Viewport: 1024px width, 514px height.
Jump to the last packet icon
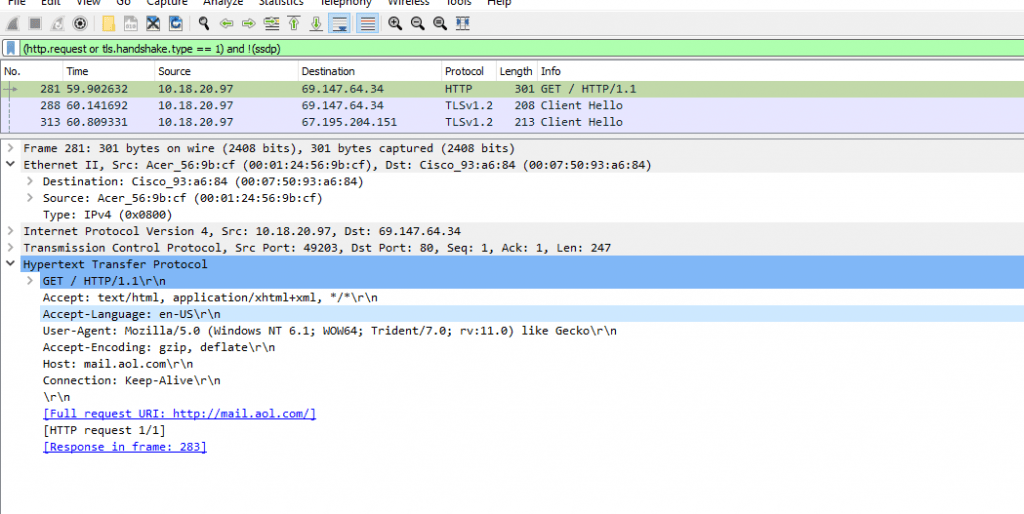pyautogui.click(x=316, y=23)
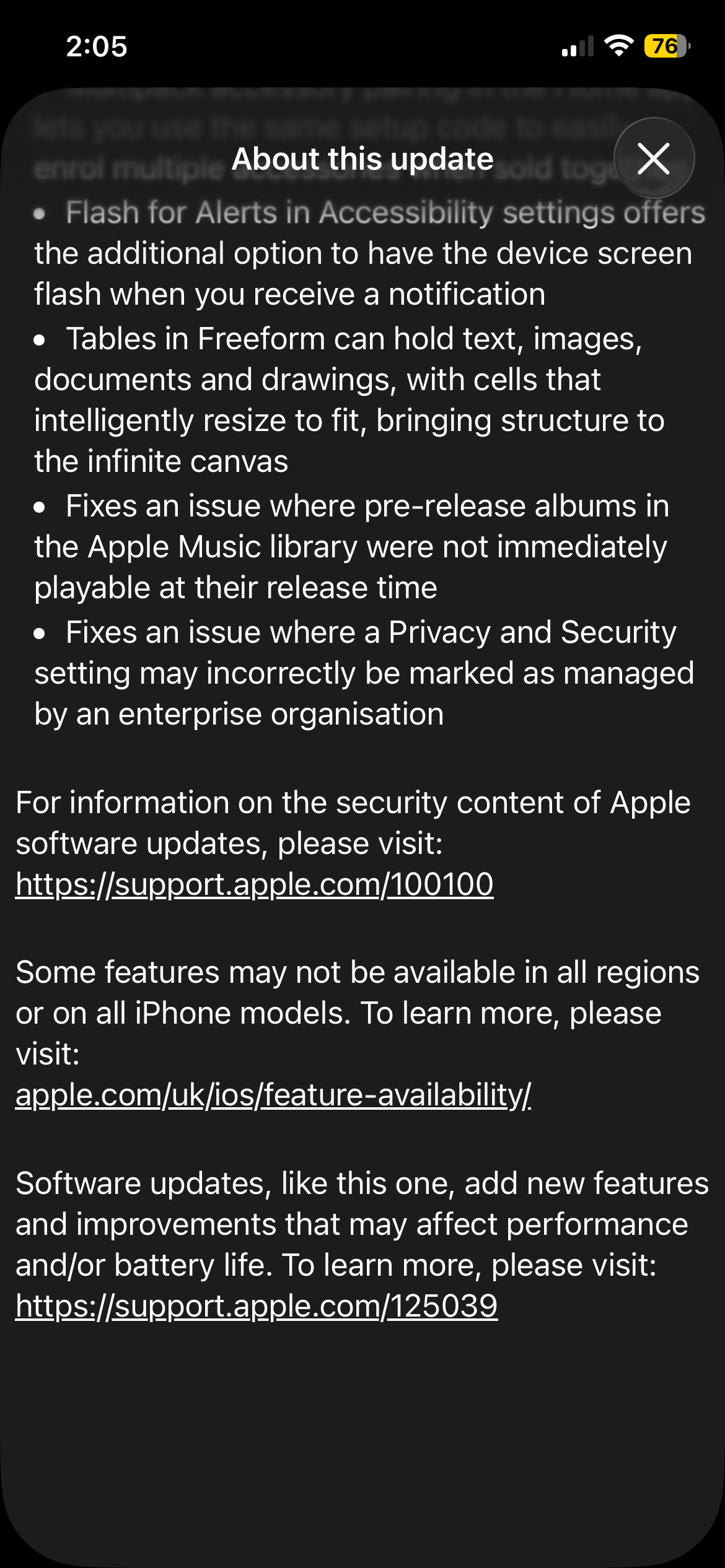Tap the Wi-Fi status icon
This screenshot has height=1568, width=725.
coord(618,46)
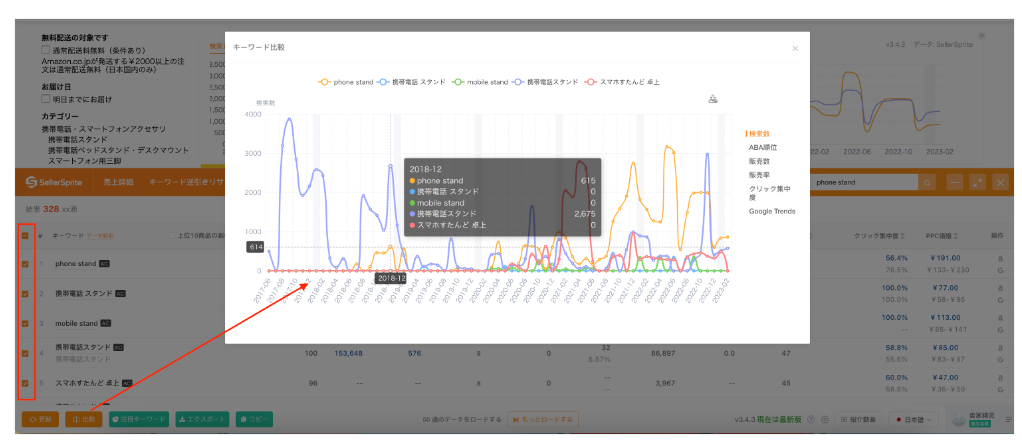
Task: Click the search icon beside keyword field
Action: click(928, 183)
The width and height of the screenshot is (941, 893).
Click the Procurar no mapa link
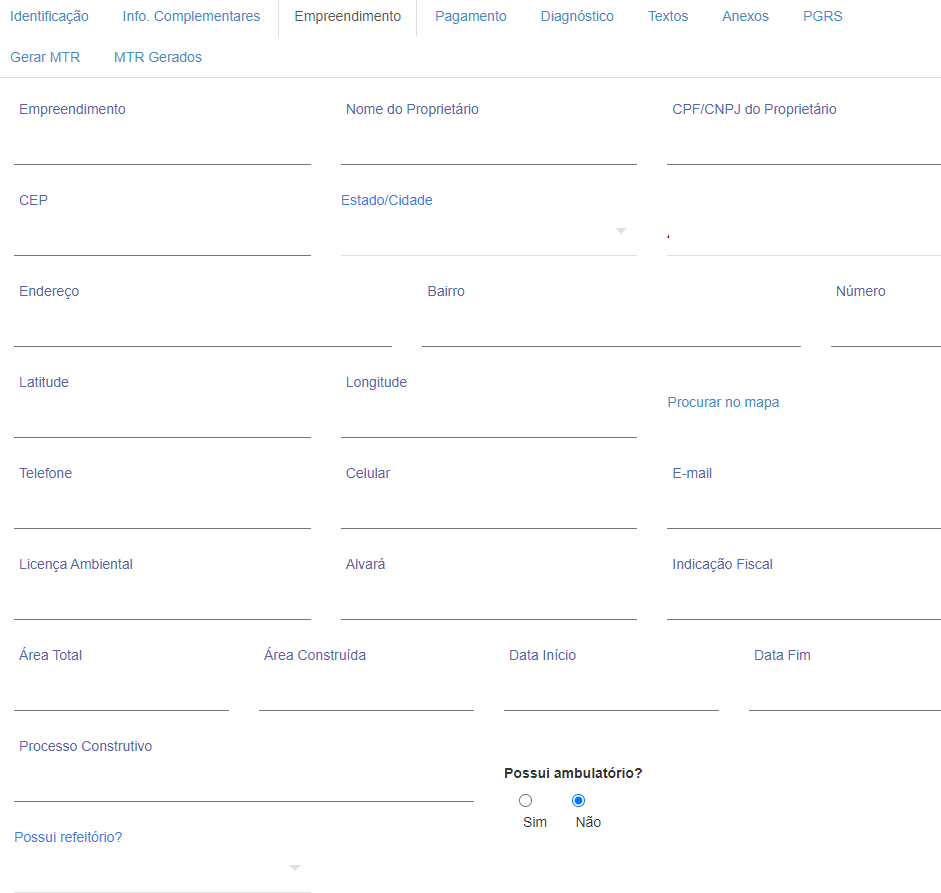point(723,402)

Exercise: Gather each line in the records that contains the string "screenshot", and copy every such line in full. Case counts, so only lines that match the string's capitalization belong.

Response:
This screenshot has height=1568, width=725.
The width and height of the screenshot is (941, 893).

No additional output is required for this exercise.